As with the merge function, the work is done in the case statement. Indeed the first case of the statement is exactly the same as for merge: if the head of the first list is smaller than the head of the second, construct a list formed of the first head and a recursive call to diff with the first tail and the second list in its entirety. The second says that if the heads match, drop both heads and call diff recursively on both tails. The final case says that if the second head is lower than the first, make a recursive call keeping the whole first list, but only using the tail of the second list.

Again, as a reminder, neither merge nor diff are general-purpose functions. They are building blocks for use in this primes generator only.

[edit] Core functionality

This is the heart of this prime number generator.

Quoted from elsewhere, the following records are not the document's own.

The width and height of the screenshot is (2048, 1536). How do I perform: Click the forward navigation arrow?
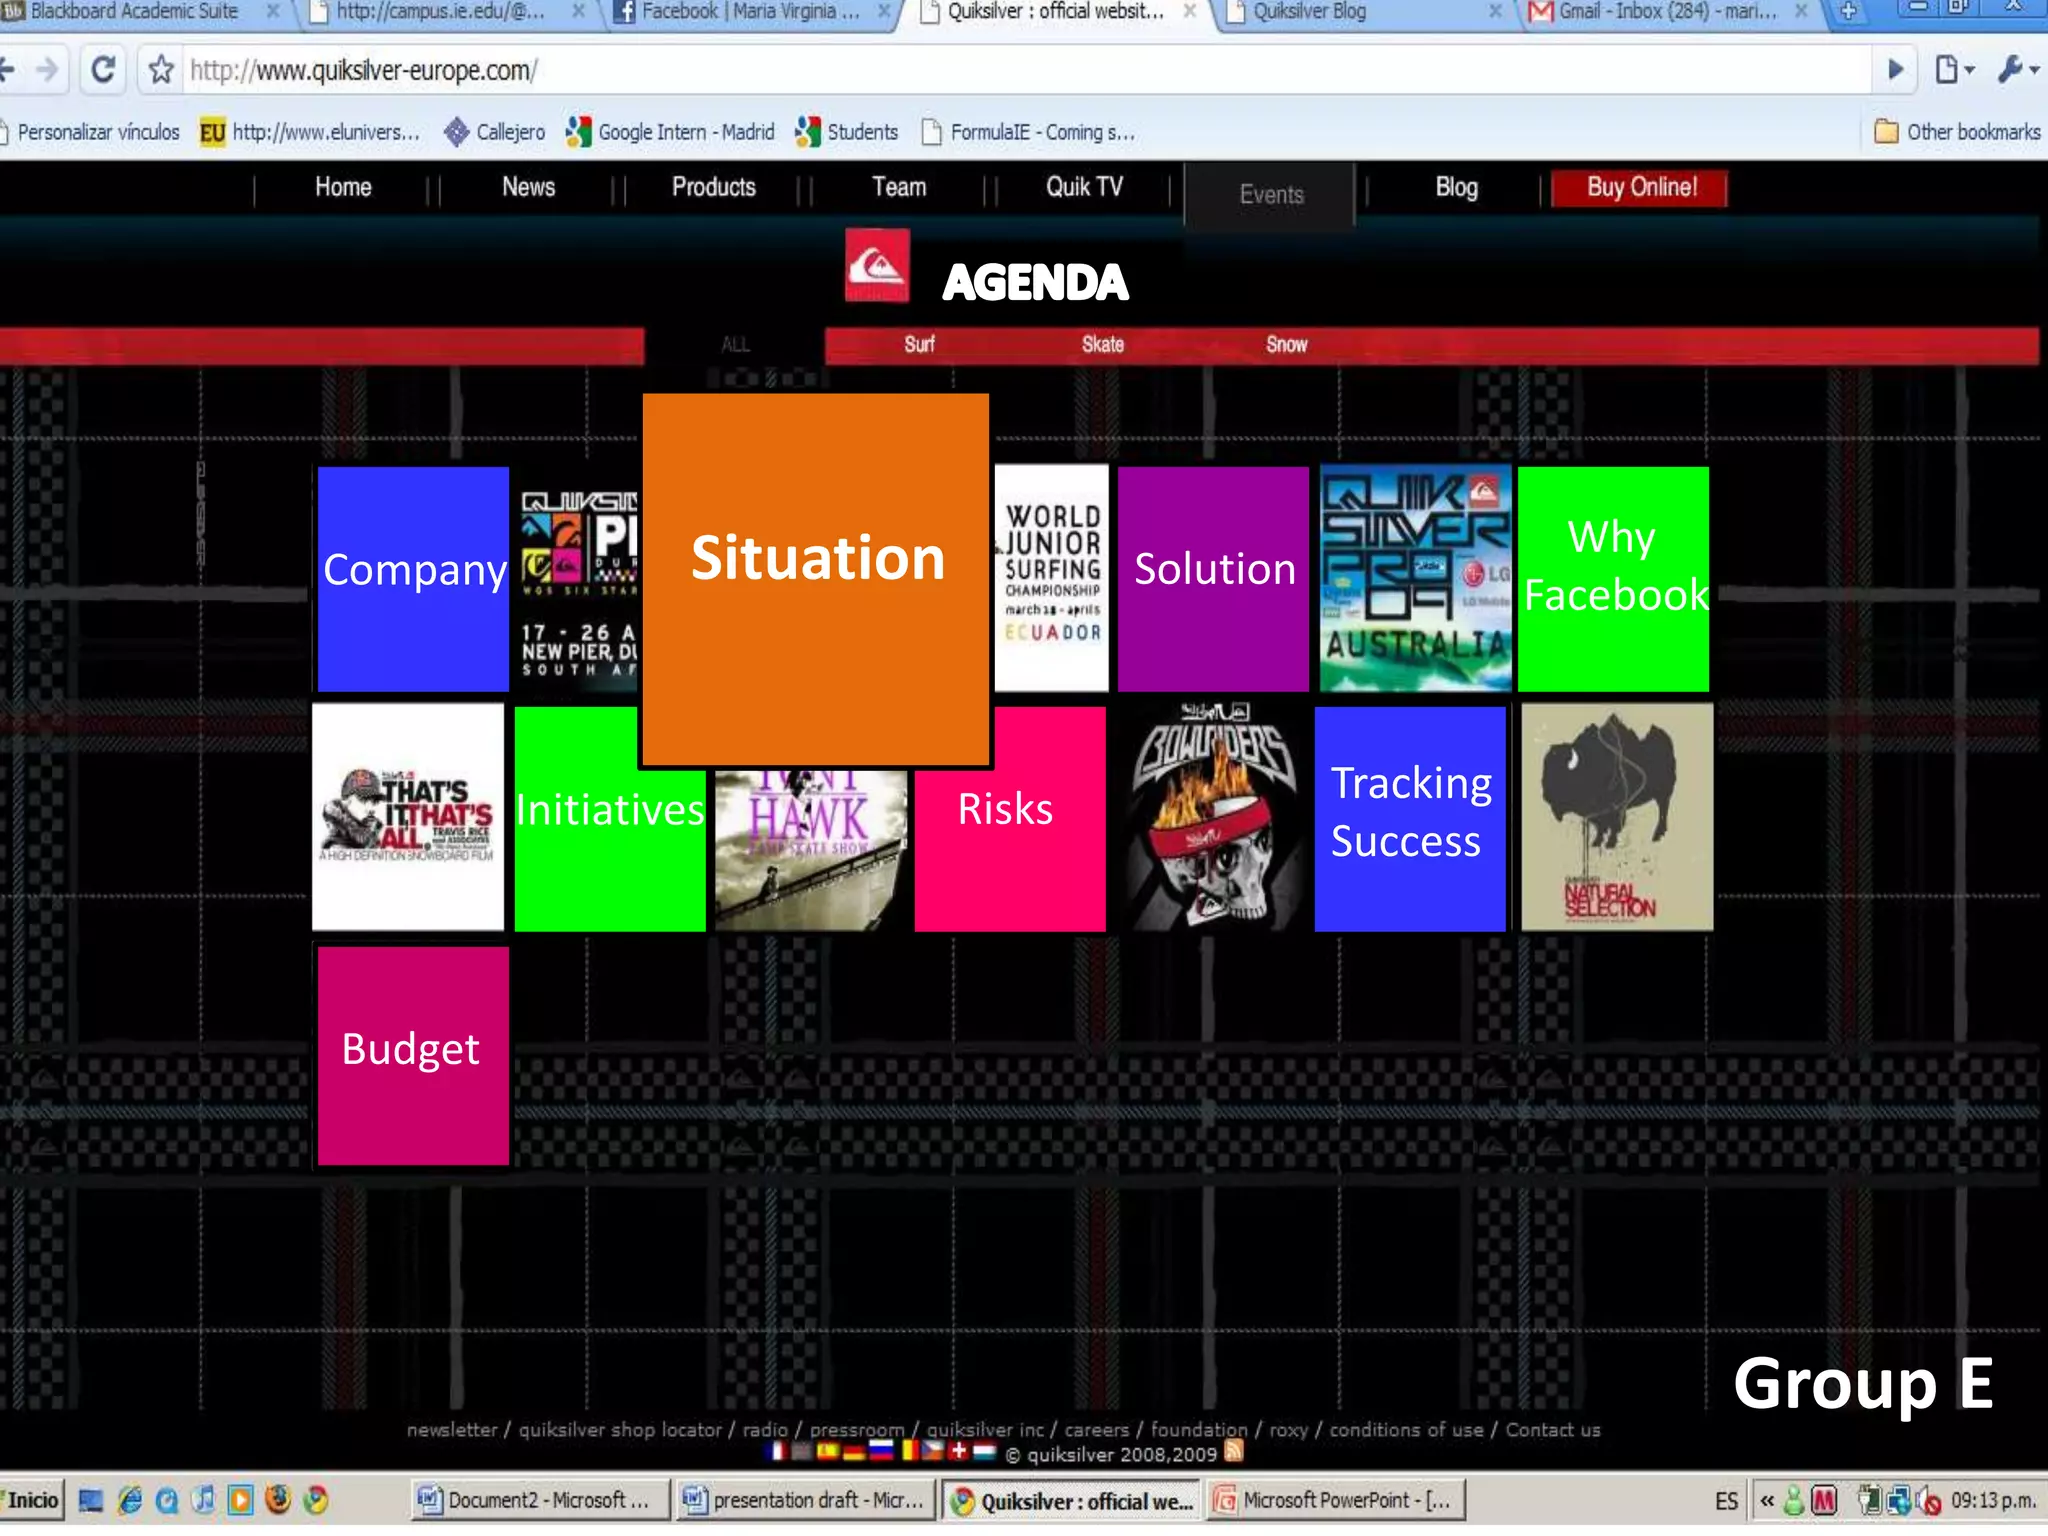coord(47,70)
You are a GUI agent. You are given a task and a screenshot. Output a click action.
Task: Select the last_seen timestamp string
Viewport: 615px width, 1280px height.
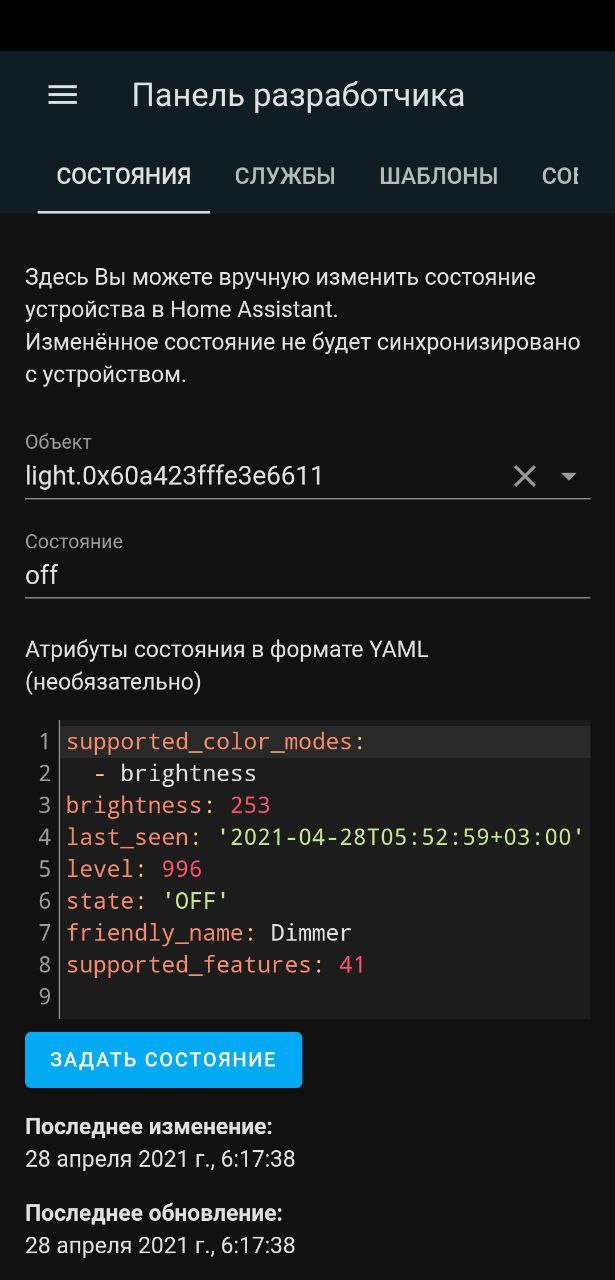pos(400,838)
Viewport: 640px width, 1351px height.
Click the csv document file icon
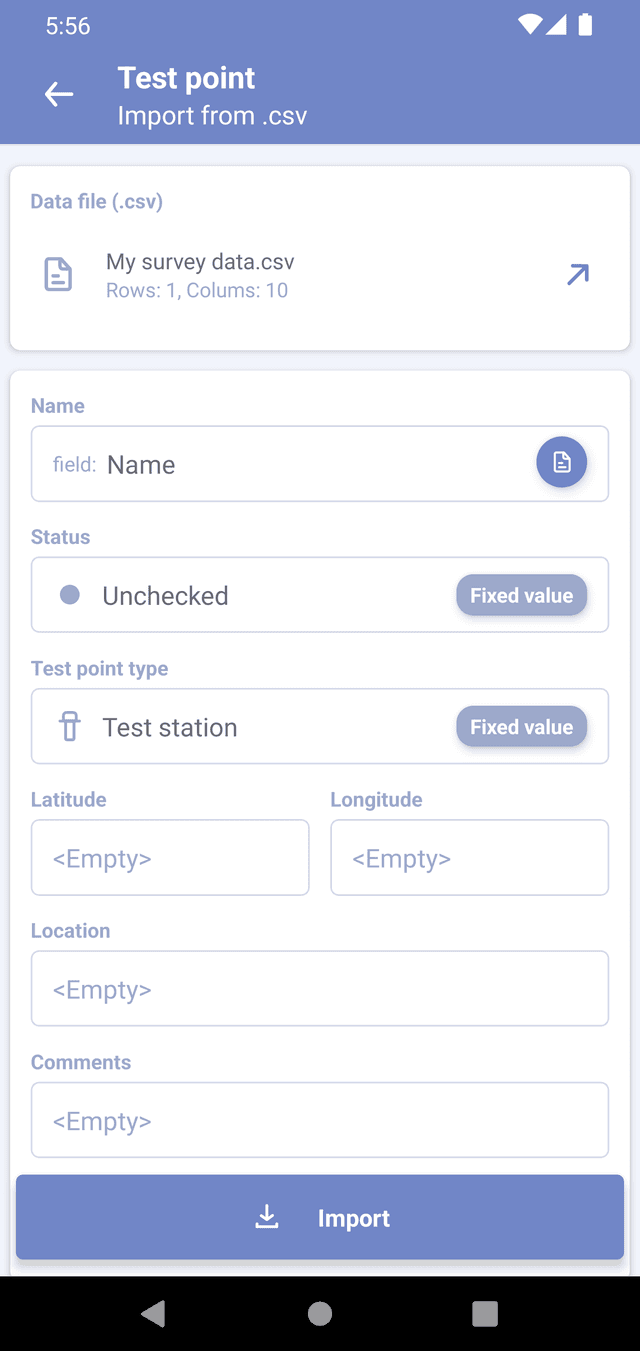[x=59, y=274]
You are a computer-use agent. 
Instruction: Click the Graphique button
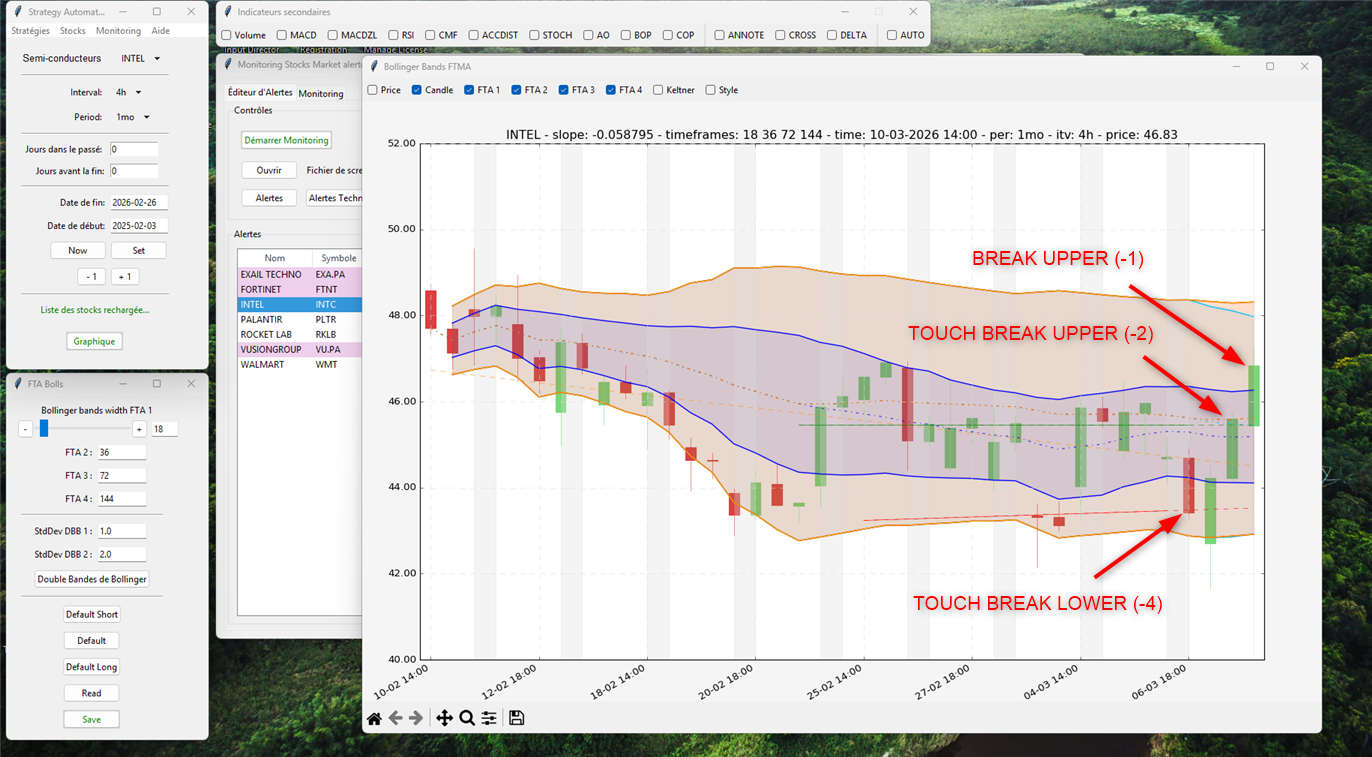click(x=94, y=341)
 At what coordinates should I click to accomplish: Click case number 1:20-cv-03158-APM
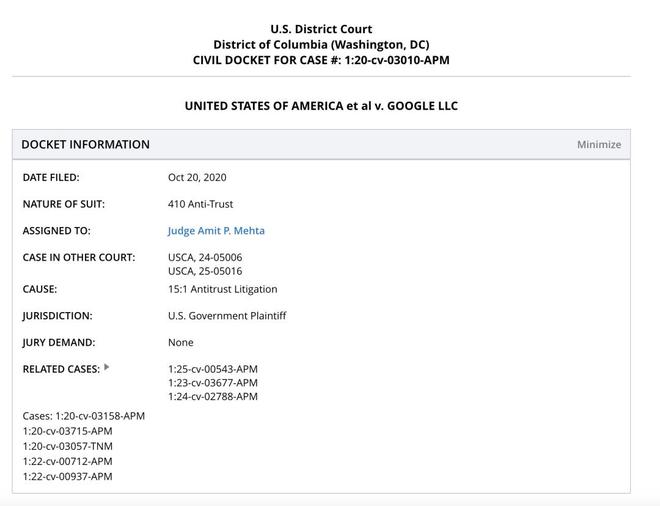pos(100,416)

It is deceptively short—4 lines of meaningful code—but contains a lot of heavily-interlocked snippets of sophisticated functionality.

<<primes_better>>=

merge_infinite

diff_infinite

primes, nonprimes :: [Integer]
primes    = [2, 3, 5] ++ (diff [7, 9 ..] nonprimes) 
nonprimes = foldr1 f $ map g $ tail primes
  where 
    f (x:xt) ys = x : (merge xt ys)
    g p         = [ n * p | n <- [p, p + 2 ..]]

[edit] Prime numbers

The first function to look at is actually quite simple: primes. Repeating that code below, it is simply:

primes    = [2, 3, 5] ++ (diff [7, 9 ..] nonprimes)

Reading this is simple: primes is a list consisting of the first three primes ([2,3,5]) with all odd numbers greater than that ([7,9..]), after the list of all non-prime numbers (nonprimes) is removed, appended to it.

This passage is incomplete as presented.